Mal could hardly believe his luck. When the woman in gold, now known to be Josephine Boateng of @drjojobee fame, opened the

door, he’d been certain that he was cursed. There was having zero game, then there was getting caught mumbling to yourself

in a woman’s bedroom and promising that you weren’t there to steal her underwear. And yet, despite his many foibles, Jo was

guiding him through the foyer, two manicured fingers hooked loosely into his, melting barriers between him and the other guests

with the efficiency of a blowtorch. She had a cosmic pull, dragging people from across the room into her orbit to say hello,

to kiss her on the cheek and tell her, “You look incredible tonight, Josephine.
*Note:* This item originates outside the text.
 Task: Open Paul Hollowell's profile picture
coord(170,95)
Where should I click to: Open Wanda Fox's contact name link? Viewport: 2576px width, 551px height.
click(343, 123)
Who are you wearing?” To waggle their eyebrows

and toss him knowing looks and ask, “Now, who is this ?”

“Malcolm Waters, author of She Blooms at Dusk , which may sound familiar because it’s been dominating the lists lately,” she would say, smiling like she was unveiling a

masterpiece. “He’s very humble, so he won’t tell you any of this, which is why I’m doing it first.”

“A pleasure,” he would say after their requisite oohs and aahs, marveling at how simply being perceived as hers turned him visible.

Mal knew he tended to romanticize real life. It was what made him a strong storyteller, but also what had kept him going back

to his ex over and over again, despite years of evidence suggesting they were best apart. One heartfelt apology, one well-timed

sunset kiss, and he would be sucked back in, spinning together the vision of a future in which Portia returned to him a changed

woman and their second (third, fourth) attempt at romance could end with a happily ever after.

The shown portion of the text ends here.